You are viewing a plain text version of this content. The canonical link for it is here.
Posted to user@hive.apache.org by Cam Bazz <ca...@gmail.com> on 2011/03/01 13:33:26 UTC

counting impressions strategy

Hello,

Now I would like to count impressions per item. To achieve this, I
made a logger, for instance when the user goes in a category or search
page, and some items are listed, I am logging:

CATPAGE   CAT1    1,2,3,4,5
CATPAGE   CAT2    6,7,8,9,10
SEARCH     keyword 1,6


basically I am logging all the displayed items in a comma seperated list.

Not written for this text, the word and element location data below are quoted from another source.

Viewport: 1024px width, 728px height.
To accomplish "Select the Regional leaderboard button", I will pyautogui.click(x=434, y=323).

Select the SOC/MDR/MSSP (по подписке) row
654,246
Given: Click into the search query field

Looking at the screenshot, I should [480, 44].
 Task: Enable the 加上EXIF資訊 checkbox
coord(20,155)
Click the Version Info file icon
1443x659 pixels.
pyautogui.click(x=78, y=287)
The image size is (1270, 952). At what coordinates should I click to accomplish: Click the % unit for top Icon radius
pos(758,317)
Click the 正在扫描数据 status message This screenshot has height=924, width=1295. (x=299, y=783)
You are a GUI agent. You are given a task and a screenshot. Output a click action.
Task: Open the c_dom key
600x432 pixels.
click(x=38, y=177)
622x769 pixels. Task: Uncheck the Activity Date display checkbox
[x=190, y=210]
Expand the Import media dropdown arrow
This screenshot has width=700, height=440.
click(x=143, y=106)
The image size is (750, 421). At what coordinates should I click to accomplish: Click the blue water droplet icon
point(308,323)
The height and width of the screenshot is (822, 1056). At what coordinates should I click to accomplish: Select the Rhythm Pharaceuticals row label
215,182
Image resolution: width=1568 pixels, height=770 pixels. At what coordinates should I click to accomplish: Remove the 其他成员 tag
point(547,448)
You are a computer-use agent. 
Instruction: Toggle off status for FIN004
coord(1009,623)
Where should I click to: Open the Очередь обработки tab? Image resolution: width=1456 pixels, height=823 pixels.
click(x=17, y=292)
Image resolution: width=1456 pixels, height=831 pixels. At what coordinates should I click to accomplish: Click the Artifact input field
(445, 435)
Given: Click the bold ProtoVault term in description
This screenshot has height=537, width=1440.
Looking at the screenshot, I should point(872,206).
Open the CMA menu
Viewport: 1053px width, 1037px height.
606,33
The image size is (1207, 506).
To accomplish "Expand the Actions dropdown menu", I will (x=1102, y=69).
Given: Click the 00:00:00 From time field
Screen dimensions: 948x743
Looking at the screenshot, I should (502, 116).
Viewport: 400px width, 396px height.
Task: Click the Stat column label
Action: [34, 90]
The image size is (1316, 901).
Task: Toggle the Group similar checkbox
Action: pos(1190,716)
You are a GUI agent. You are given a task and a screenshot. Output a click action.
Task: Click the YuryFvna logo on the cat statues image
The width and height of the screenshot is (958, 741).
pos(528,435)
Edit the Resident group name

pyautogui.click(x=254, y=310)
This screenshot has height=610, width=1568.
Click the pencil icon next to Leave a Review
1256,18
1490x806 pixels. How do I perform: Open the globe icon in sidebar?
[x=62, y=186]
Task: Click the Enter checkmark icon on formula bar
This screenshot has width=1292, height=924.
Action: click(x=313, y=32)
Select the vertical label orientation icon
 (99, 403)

I need to calculate and store daily impressions from this such as:

1, 2
6, 2

(the first line is item sid, the second number is impressions, in
total from different impression types)

Now I have couple of questions:

considering that the system will produce at least 1 line per item per
day, what kind of table i must store this? previously, I have been
using text files for everything, I never had any requirement to query
hive, but rather export results from it. now I will probably need to
make queries like "select * from myimpression table where sid = xx"
giving me a timeline of impressions per item.

Second question:

what kind of query I need in order to count impressions like above?

Thank you very much,
C.B.

Re: counting impressions strategy

Posted by Dave Viner <da...@vinertech.com>.
I am not super familiar with lists inside a column for Hive, but that might
let you define a table that has a schema of "page-type, page-name,
items-displayed", and then query for a count of individual items (
http://wiki.apache.org/hadoop/Hive/LanguageManual/DDL and
http://wiki.apache.org/hadoop/Hive/LanguageManual/UDF).  Possibly use of a
Map type would be best.. not sure.

HTH
Dave Viner


On Tue, Mar 1, 2011 at 4:33 AM, Cam Bazz <ca...@gmail.com> wrote:

> Hello,
>
> Now I would like to count impressions per item. To achieve this, I
> made a logger, for instance when the user goes in a category or search
> page, and some items are listed, I am logging:
>
> CATPAGE   CAT1    1,2,3,4,5
> CATPAGE   CAT2    6,7,8,9,10
> SEARCH     keyword 1,6
>
>
> basically I am logging all the displayed items in a comma seperated list.
>
> I need to calculate and store daily impressions from this such as:
>
> 1, 2
> 6, 2
>
> (the first line is item sid, the second number is impressions, in
> total from different impression types)
>
> Now I have couple of questions:
>
> considering that the system will produce at least 1 line per item per
> day, what kind of table i must store this? previously, I have been
> using text files for everything, I never had any requirement to query
> hive, but rather export results from it. now I will probably need to
> make queries like "select * from myimpression table where sid = xx"
> giving me a timeline of impressions per item.
>
> Second question:
>
> what kind of query I need in order to count impressions like above?
>
> Thank you very much,
> C.B.
>